>>>

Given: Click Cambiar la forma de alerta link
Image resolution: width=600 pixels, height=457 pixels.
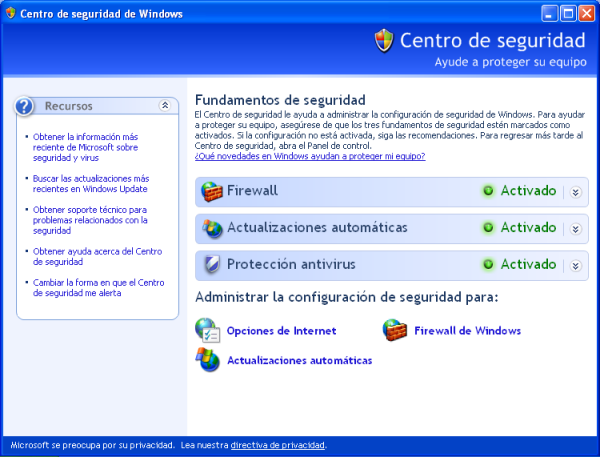Looking at the screenshot, I should [84, 288].
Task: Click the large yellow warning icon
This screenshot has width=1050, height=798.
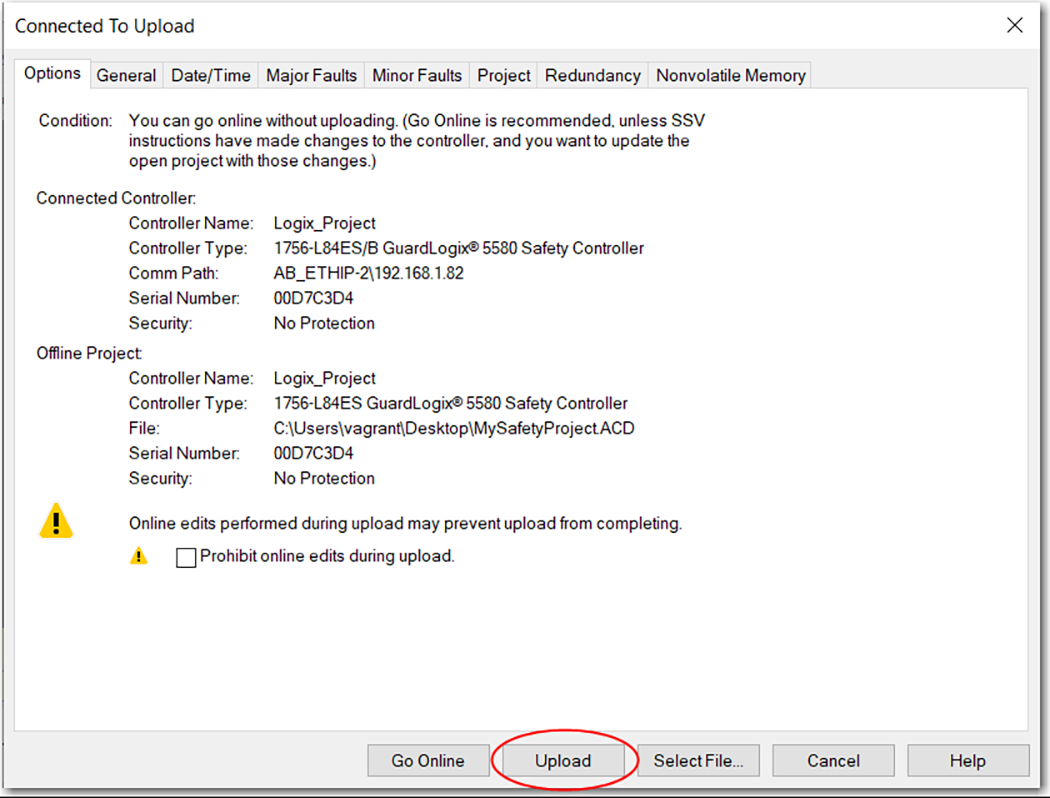Action: click(x=56, y=521)
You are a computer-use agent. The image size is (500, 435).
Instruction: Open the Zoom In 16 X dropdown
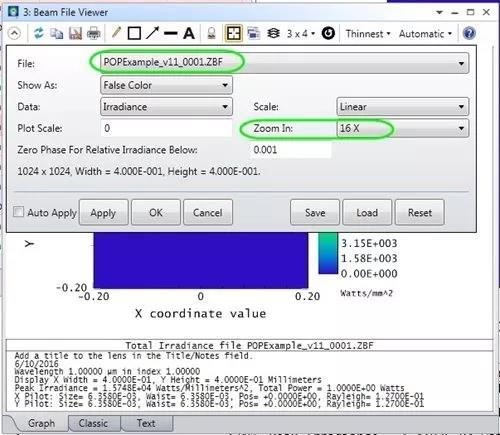[x=403, y=128]
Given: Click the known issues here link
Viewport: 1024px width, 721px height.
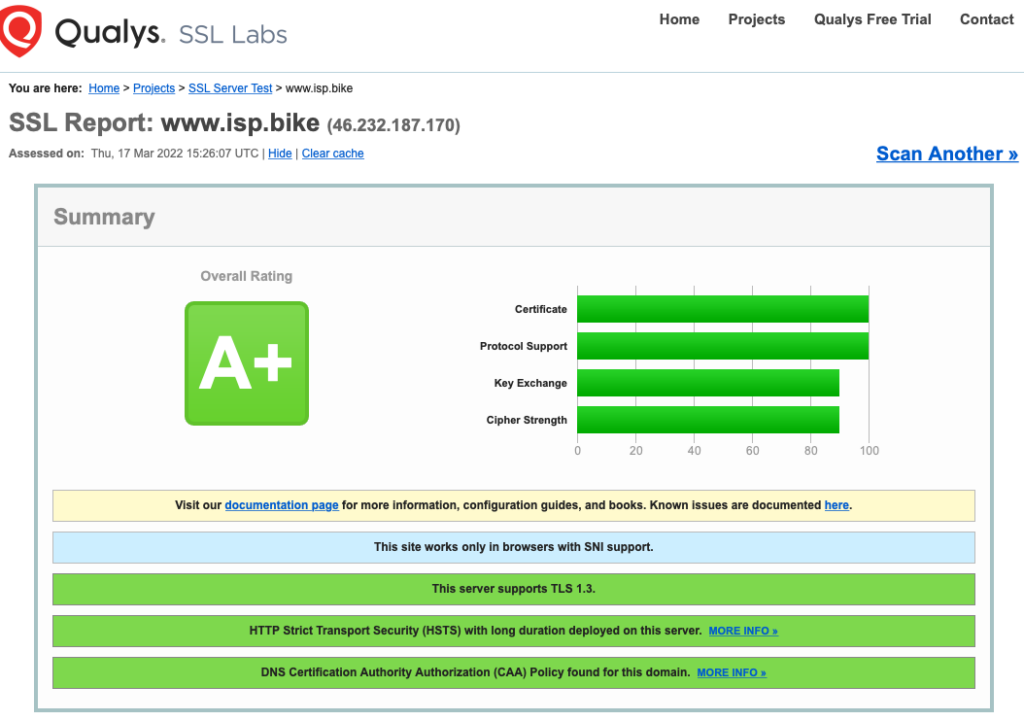Looking at the screenshot, I should pos(836,505).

<<<

## WORK INSTRUCTION
Leave out any pictures and return exactly the lines from the beginning of the data through the line with "Given: Click the known issues here link", inclusive.

## WRITTEN ANSWER
Given: Click Cambiar la forma de alerta link
Image resolution: width=600 pixels, height=457 pixels.
Looking at the screenshot, I should [84, 288].
Task: Click the large yellow warning icon
This screenshot has width=1050, height=798.
Action: click(x=56, y=521)
You are a computer-use agent. The image size is (500, 435).
Instruction: Open the Zoom In 16 X dropdown
[x=403, y=128]
Given: Click the known issues here link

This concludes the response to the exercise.